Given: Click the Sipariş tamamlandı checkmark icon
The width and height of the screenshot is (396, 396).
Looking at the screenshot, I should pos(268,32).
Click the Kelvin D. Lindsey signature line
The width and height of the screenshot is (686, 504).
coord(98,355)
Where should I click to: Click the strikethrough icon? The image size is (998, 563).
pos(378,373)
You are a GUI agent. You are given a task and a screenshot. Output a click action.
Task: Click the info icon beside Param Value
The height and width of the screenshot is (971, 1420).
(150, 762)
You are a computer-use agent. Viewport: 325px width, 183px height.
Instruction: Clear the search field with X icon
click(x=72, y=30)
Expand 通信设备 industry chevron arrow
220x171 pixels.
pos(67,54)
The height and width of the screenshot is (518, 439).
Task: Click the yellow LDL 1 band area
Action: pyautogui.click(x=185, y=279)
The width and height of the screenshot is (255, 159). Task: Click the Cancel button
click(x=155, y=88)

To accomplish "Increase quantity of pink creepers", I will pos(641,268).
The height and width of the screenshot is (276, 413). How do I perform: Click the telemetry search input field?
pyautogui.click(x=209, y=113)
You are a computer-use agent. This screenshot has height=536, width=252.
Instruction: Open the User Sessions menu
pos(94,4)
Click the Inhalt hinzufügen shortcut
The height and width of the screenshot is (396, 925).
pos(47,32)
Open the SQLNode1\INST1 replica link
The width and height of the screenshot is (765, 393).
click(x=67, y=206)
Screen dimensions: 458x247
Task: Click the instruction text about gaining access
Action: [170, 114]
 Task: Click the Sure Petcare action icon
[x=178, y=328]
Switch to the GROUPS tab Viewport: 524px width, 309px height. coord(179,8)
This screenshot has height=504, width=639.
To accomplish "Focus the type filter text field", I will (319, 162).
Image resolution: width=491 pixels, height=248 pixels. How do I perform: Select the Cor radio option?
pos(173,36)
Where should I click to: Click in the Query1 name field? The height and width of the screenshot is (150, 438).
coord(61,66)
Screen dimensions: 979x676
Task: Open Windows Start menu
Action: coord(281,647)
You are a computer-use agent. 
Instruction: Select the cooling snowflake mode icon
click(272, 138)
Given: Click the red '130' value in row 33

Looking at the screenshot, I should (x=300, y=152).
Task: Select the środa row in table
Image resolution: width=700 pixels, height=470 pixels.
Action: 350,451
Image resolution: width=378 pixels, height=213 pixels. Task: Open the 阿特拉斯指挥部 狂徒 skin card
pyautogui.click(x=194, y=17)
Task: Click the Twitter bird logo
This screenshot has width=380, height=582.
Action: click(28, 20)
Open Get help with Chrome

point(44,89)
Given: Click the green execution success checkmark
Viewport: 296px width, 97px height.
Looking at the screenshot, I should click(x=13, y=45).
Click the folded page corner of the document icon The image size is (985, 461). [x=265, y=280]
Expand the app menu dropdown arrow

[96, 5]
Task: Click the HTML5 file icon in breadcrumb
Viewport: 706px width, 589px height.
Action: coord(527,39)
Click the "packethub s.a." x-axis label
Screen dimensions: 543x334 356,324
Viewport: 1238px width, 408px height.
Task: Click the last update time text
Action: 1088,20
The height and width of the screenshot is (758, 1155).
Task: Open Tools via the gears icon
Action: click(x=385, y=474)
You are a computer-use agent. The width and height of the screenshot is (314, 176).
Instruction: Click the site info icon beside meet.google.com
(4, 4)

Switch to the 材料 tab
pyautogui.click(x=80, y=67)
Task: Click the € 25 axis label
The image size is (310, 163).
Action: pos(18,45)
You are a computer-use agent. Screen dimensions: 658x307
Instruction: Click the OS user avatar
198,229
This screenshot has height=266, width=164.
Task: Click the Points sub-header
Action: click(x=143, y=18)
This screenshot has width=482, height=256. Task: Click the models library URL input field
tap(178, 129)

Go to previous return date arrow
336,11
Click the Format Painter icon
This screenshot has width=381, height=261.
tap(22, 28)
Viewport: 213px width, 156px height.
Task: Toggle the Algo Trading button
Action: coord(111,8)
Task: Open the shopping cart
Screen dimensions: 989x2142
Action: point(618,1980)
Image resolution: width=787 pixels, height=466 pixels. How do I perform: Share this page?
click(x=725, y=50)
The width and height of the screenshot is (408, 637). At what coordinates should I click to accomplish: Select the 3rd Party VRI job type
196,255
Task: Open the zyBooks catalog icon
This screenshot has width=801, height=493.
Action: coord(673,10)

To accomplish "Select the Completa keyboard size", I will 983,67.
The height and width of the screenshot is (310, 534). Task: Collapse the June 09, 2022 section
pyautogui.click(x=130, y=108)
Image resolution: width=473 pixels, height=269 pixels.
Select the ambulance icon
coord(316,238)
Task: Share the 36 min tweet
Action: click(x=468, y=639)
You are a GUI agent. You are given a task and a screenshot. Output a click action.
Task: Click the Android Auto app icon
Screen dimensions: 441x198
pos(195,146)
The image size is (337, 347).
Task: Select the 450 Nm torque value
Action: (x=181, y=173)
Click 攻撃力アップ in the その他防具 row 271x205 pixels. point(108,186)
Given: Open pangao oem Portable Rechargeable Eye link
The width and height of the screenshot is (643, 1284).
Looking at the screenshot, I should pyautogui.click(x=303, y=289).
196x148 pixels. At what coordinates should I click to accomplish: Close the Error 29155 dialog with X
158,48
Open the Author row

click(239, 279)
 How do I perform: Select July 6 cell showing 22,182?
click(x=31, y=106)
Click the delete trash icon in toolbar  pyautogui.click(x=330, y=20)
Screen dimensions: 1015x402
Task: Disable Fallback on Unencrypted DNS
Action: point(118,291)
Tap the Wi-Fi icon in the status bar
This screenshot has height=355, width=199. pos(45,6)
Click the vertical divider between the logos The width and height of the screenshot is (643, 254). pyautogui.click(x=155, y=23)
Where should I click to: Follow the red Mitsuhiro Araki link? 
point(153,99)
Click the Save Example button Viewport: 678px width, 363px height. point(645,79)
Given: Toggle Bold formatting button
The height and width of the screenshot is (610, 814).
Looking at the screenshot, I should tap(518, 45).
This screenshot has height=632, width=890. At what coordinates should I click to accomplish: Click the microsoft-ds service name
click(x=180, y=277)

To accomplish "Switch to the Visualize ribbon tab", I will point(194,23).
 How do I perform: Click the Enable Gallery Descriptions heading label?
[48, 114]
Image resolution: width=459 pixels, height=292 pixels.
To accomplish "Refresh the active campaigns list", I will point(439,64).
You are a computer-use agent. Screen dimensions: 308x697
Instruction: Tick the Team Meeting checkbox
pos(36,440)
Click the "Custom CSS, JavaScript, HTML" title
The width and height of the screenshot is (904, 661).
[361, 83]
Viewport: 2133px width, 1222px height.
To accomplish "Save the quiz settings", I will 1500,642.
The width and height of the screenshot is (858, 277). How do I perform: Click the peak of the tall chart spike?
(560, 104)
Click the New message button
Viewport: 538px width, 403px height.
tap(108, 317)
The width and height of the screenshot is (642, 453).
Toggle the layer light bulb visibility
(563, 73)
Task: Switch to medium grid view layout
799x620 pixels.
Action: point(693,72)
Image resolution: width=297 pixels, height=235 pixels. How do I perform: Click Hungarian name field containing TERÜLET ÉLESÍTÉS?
========================================
EXERCISE.
If a line of the listing above contains "computer", pick it out and copy it.

SOLUTION FOR THIS EXERCISE.
You are a computer-use agent. Viewport: 325px width, 183px height.
You are a computer-use agent. This screenshot has height=536, width=252.
You are a computer-use agent. 
You are a computer-use agent. The width and height of the screenshot is (314, 176).
You are a computer-use agent. Screen dimensions: 658x307
You are a computer-use agent. Screen dimensions: 308x697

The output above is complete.